Fortunately, new financing alternatives designed to champion the subcontractor are coming into existence, helping subs tackle cash flow challenges and overall liquidity of commercial construction projects. These innovative, flexible financing solutions provide subcontractors with 120-day terms to pay for materials, helping them balance multiple projects and maintain healthy relationships with suppliers. Material finance options also allow suppliers to be paid in cash up front, guaranteeing materials will be delivered reliably. Not only do material deliveries flow in, but subcontractors have more time to pay for them.
In addition, new, reliable labor advance financing has become available to ensure subcontractors have the liquidity to pay their crew on time and deliver successful results. As labor costs have spiked, pay advance options can help stabilize cash flow, allowing subcontractors to continue to grow their businesses. These effective solutions provide subcontractors same-day financing on completed work with approved pay apps, eliminating the subcontractor's responsibility to float their own capital to fund projects and pay their workers.
Complete solutions on the market give commercial subcontractors access to financing for the two largest expenses on a project — materials and labor — and secures the resources and purchasing power they need to remain liquid throughout the entire project, take control of their cash flow, and finally do business on their terms.
Skyrocketing material costs and the detrimental impacts of the construction labor shortage are hampering subcontractors. With no signs of demand slowing and few options to quickly increase the number of workers, subcontractors need new, reliable options to help bridge the gap between their outgoing capital responsibilities and incoming cash flow. Pay application advance options are a critical new tool that can help subcontractors pay for the things they need to ensure projects are completed and to lay the foundation for future growth and success.

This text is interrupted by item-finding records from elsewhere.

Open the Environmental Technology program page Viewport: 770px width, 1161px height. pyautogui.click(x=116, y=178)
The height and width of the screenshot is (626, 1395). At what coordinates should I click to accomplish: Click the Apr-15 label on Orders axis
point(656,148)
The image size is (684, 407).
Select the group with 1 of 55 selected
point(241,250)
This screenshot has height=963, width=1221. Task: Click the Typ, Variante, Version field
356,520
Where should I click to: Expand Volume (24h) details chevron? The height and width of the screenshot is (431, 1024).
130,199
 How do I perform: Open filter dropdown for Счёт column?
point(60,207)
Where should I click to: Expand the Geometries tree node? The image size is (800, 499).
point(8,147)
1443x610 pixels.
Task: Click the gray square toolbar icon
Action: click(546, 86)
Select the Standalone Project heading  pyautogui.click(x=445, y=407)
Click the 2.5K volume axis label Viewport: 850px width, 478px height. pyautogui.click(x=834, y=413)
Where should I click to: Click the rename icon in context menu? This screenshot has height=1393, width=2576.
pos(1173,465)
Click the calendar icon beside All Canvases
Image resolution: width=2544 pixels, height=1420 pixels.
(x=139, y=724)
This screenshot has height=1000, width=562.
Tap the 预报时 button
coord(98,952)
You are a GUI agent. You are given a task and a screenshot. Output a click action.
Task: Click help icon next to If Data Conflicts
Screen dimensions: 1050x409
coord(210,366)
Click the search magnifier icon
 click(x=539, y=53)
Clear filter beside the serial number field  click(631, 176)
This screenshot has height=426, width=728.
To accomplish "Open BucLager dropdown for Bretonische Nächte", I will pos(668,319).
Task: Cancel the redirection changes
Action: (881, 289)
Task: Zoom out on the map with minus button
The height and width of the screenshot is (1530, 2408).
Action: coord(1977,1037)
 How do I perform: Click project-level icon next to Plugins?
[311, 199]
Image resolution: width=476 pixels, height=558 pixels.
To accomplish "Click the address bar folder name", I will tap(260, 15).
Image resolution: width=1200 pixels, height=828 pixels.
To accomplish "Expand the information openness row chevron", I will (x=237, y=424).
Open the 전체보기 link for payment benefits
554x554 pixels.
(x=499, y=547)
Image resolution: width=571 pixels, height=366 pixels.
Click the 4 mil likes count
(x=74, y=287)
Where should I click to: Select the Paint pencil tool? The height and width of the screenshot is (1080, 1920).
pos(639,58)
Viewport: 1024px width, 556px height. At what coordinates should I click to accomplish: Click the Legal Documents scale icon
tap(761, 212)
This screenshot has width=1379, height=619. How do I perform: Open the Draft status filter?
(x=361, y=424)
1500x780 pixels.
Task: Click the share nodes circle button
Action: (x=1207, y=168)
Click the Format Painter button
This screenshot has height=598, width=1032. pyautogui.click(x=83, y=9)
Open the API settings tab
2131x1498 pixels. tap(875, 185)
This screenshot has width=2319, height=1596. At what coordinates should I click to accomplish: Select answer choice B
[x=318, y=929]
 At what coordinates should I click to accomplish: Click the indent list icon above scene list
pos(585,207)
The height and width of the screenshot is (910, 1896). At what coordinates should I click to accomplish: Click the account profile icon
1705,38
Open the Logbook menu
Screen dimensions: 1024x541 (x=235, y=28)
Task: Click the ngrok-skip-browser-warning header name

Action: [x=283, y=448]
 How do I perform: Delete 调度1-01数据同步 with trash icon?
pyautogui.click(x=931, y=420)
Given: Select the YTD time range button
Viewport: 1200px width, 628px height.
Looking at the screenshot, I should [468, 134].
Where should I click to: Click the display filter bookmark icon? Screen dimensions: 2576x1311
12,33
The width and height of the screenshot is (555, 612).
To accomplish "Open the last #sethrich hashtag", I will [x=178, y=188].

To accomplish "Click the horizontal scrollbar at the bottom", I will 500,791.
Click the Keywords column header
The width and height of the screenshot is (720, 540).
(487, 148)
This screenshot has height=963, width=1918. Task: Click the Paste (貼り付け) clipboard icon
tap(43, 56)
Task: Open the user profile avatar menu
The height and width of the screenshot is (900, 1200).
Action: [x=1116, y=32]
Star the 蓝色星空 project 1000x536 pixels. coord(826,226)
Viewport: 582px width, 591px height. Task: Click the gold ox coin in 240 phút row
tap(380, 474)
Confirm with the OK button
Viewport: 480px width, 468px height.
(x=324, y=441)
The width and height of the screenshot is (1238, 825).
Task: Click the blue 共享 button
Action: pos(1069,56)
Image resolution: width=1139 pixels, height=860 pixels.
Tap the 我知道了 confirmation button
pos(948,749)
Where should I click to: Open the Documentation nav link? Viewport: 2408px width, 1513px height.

Christopher Doyle is an entrepreneur and business leader with extensive construction industry experience and a record of launching successful startups. He is the co-founder and CEO of Billd, a disruptive payment solution for the construction industry that helps subcontractors grow their businesses with less hassle and risk. Recognizing the cash flow hurdles subcontractors face when purchasing materials, Doyle launched Billd to make traditional Wall Street working capital accessible to business owners in the construction industry.